The exclusion limitation for QSBS during a taxable year is the greater of $10 million less excluded capital gains in prior tax years, or ten times the taxpayer’s adjusted basis in the QSBS. It should be noted that this exclusion does not apply to the sum of all the taxpayer’s QSBS gains, but to each QSBS since it is determined on a per issuer, per taxpayer basis. IRC Sec. 1045 is a companion to IRC Sec. 1202, and allows a taxpayer to rollover proceeds, holding period, and basis from the sale of QSBS held for more than six months but under five years into a new or multiple QSBS within sixty days of sale. This strategy is commonly employed by venture investors and funds since it avoids taxable capital gains while allowing investors to seamlessly reinvest their capital into new QSBS. For specific nuances and general information regarding QSBS, please refer to The Most Overlooked Tax Break for Long-Term Investors: IRC Section 1202 Exclusion of Gain from Qualified Small Business Stock.
An investor who purchases QSBS would be well-served to evaluate their personal tax situation, investment allocation, structuring, and due diligence processes. Venture capital remains an attractive opportunity, but if this change is enacted, investment expectations would need to be adjusted. It is a good time for investors to consider how much capital as a percentage of their portfolio they would like to have in the venture space. Venture capital investments are typically high-risk, high-reward propositions. The proposed tax change must be factored into the risk-adjusted return on capital equations utilized by investors and their advisors. In the simplest of scenarios, where a taxpayer in the highest tax bracket realizes a $10 million capital gain from sale of QSBS purchased after September 28, 2010, their tax liability balloons from zero to $1,590,000.1
Investment fund managers can use this proposed change as an opportunity to proactively speak with their tax advisor and investors about the tax implications of their strategy.

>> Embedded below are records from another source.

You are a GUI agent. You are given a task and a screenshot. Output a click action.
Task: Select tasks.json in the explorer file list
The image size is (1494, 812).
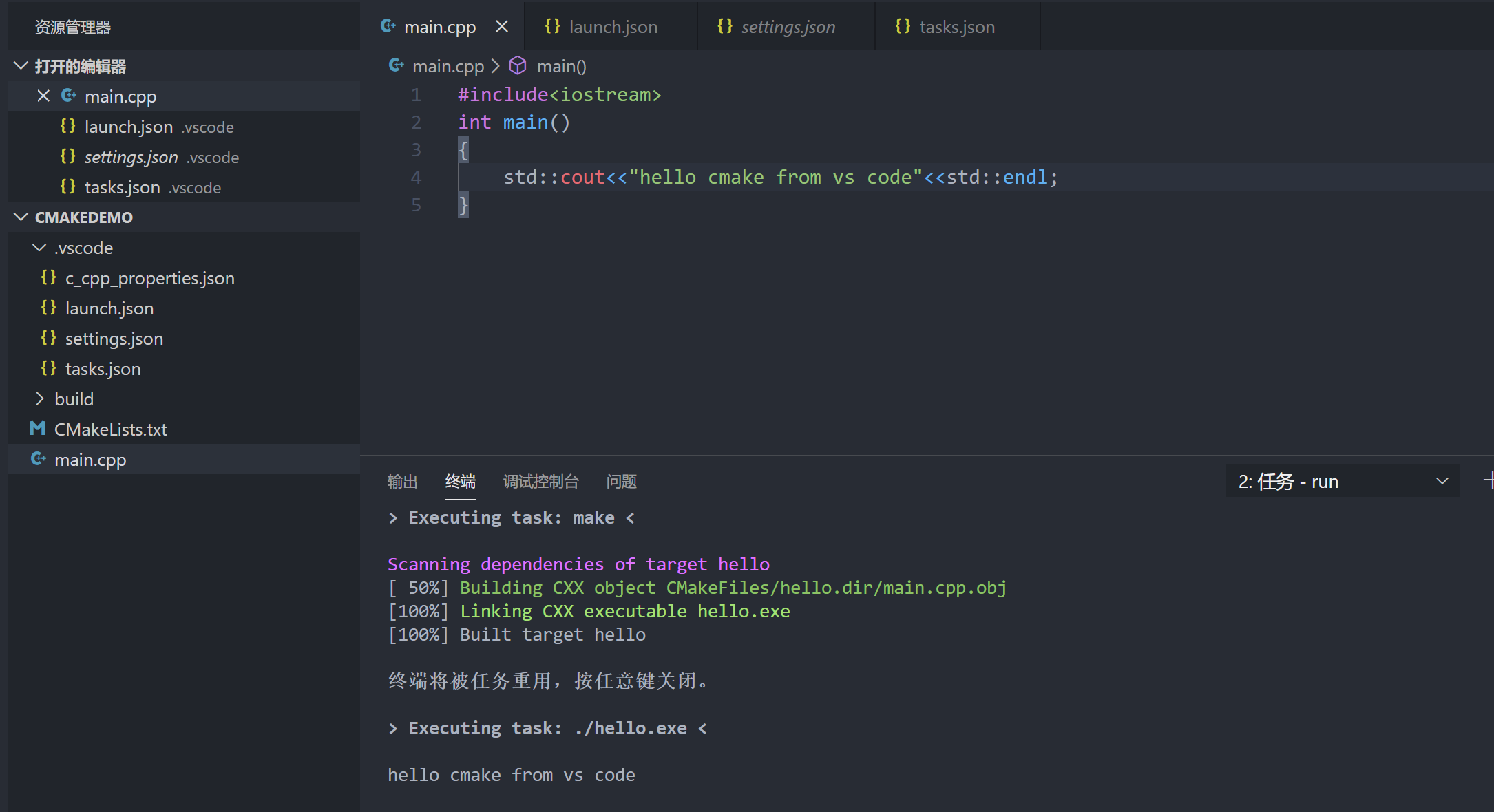tap(102, 368)
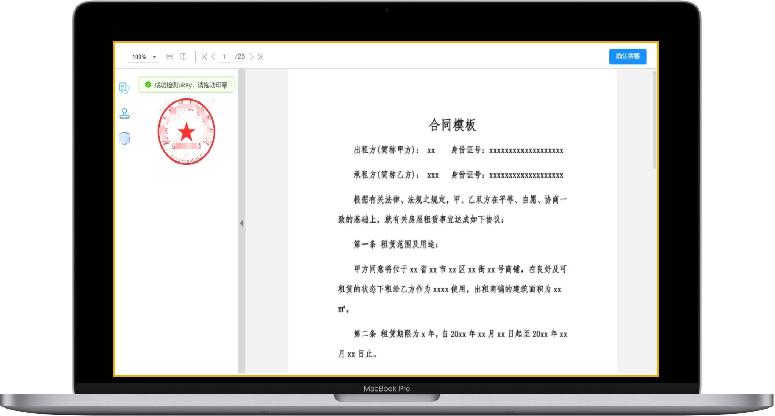Open the 100% zoom level dropdown
Screen dimensions: 775x416
(x=145, y=57)
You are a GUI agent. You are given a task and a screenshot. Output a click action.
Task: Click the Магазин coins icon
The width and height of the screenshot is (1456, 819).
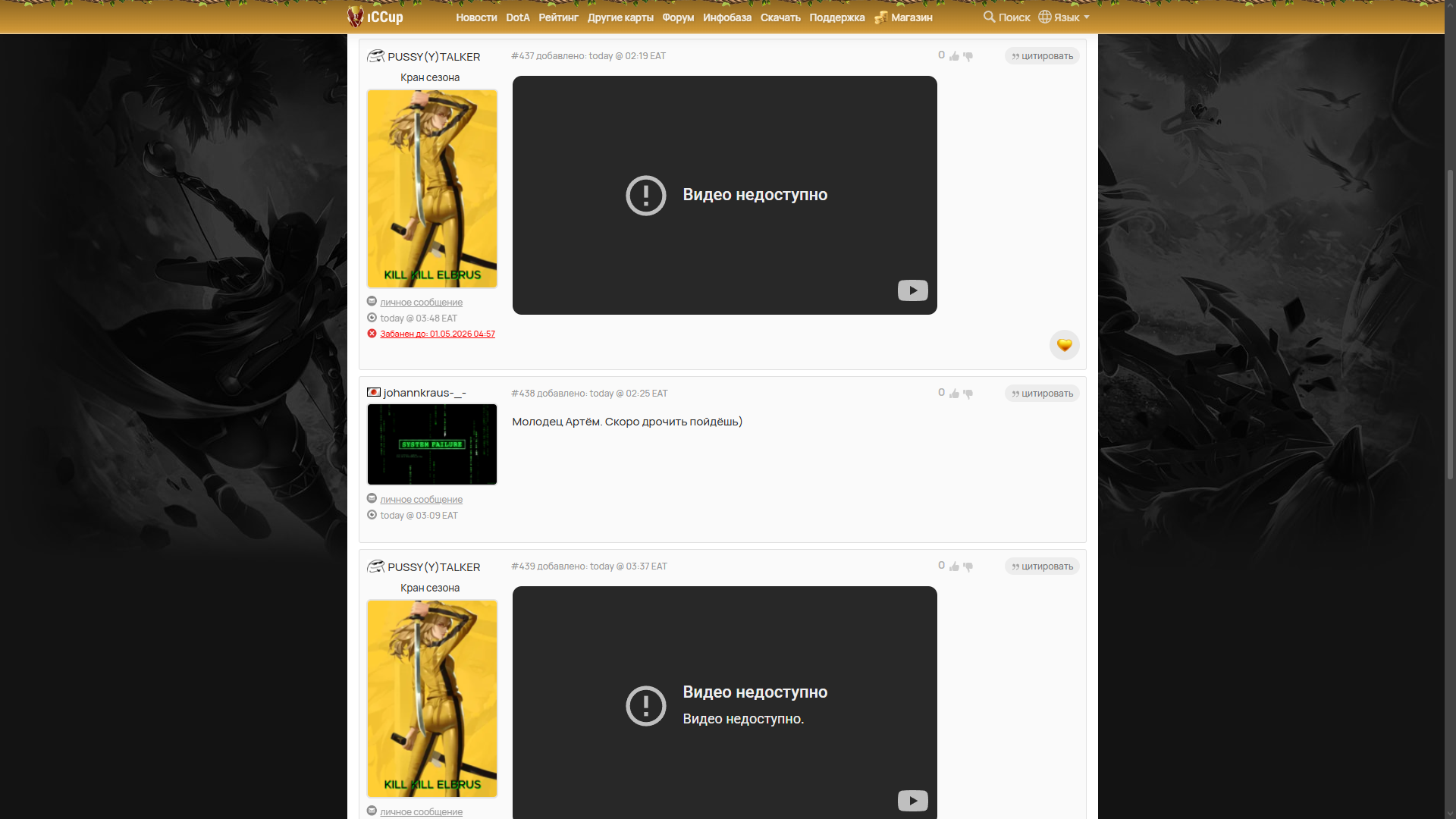tap(880, 17)
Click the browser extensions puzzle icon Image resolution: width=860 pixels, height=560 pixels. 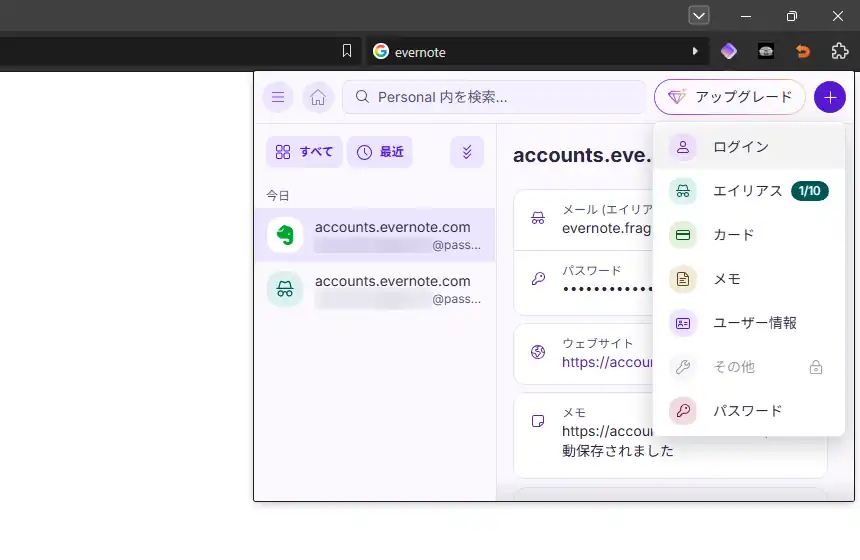(840, 51)
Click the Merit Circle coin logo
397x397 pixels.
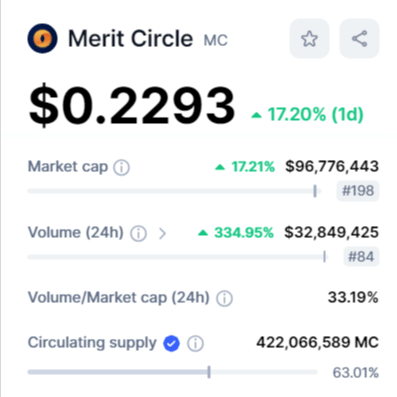click(42, 38)
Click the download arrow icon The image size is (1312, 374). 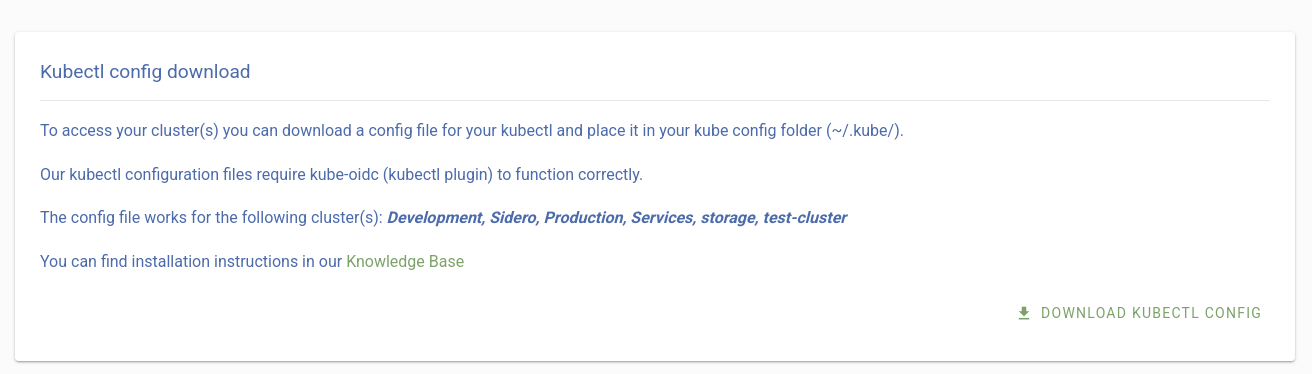coord(1023,313)
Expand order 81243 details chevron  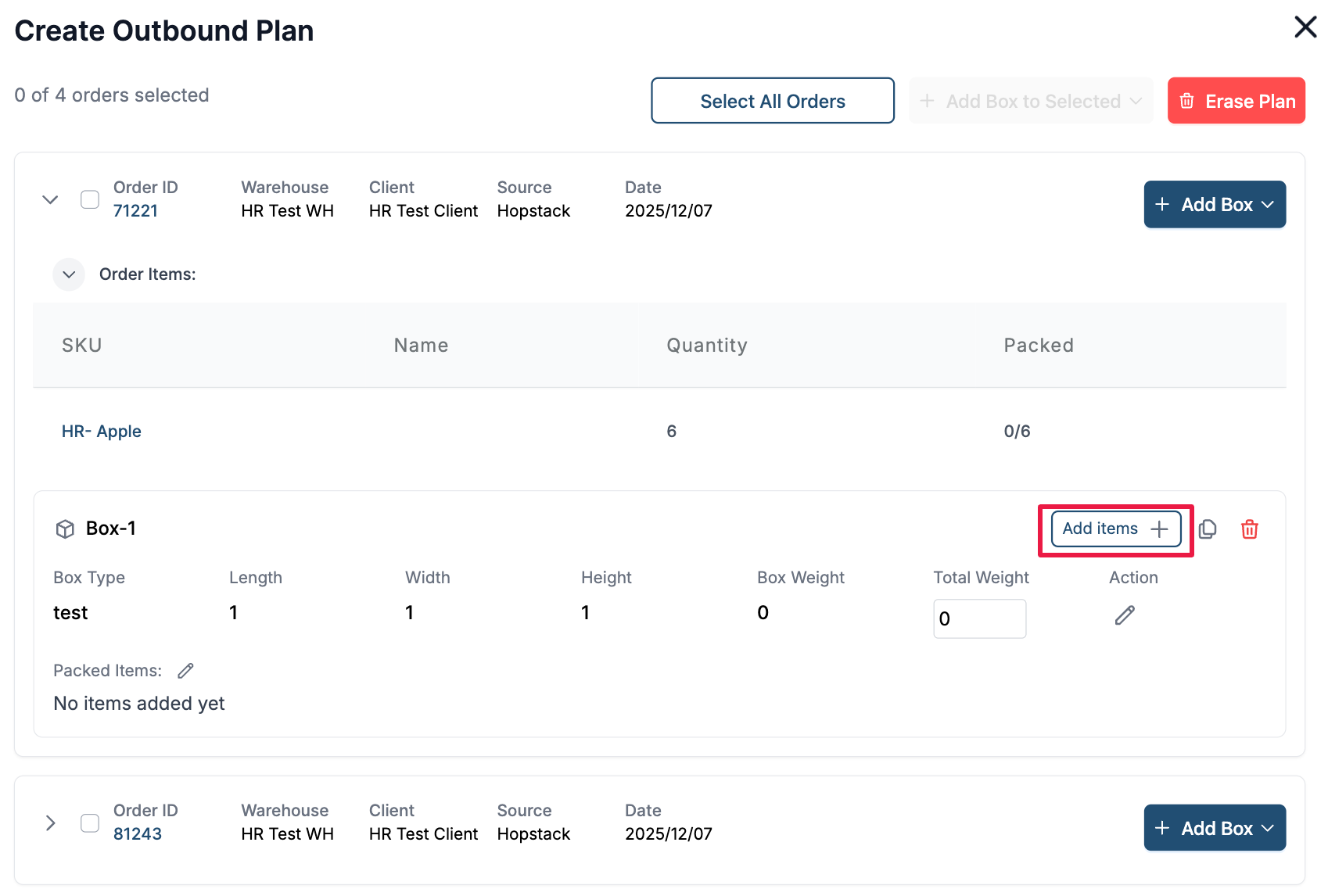click(50, 823)
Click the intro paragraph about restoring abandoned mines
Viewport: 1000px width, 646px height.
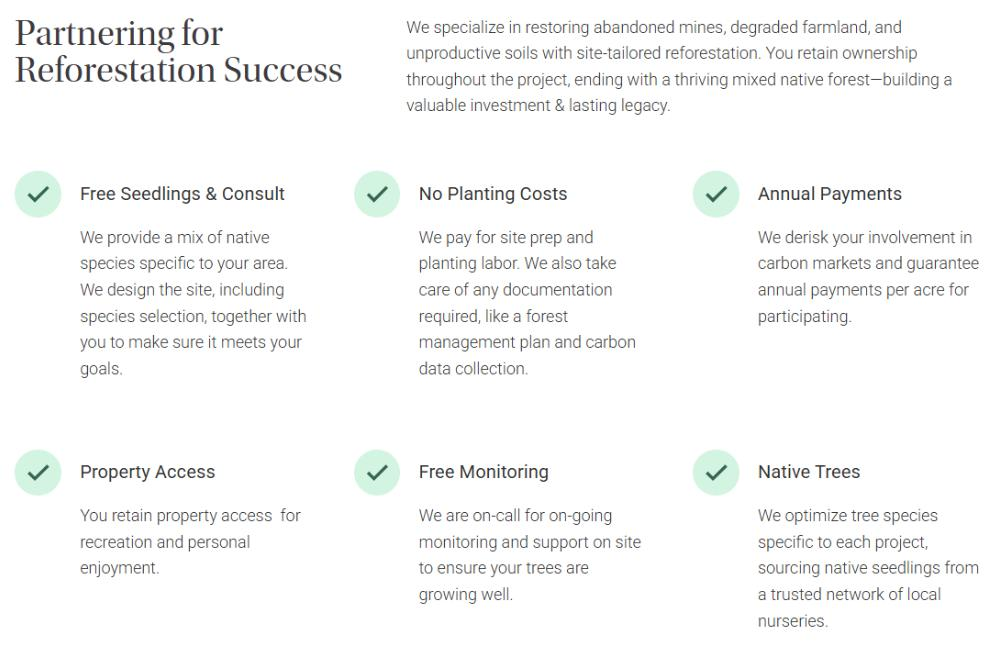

Existing or new fund managers who can articulate their tax plan to investors will have an edge when it comes to investor relations and raising capital. It is essential that managers have a process in place to identify and document investments that are eligible for QSBS treatment under IRC Sec. 1202 and IRC Sec. 1045. There are many potential pitfalls throughout the investment, sale, and rollover process in which an investor can mistakenly lose QSBS status. Faulty documentation, failing to maintain the active business requirement, improperly executing an IRC Sec. 1045 rollover in a timely fashion, failing to account for convertible options, and not acquiring original issue stock are just a few common oversights that have costly ramifications for investors.
While it would be wishful thinking if QSBS treatment escaped Congress unscathed, it cannot be overemphasized how favorable the tax treatment of QSBS remains. Even after factoring in the reduction of the exclusion amount, early-stage investment is clearly encouraged regardless of what tax bracket one falls into. There are many opportunities for investors and investment managers alike to take advantage of this treatment and vigilantly monitor potential tax scenarios. Proper tax planning and execution of QSBS is essential to boosting post-tax returns that are simply unavailable to competing alternative asset classes.
1 Calculated using a $5 million exclusion, 28% tax rate, and 3.8% net investment income tax rate.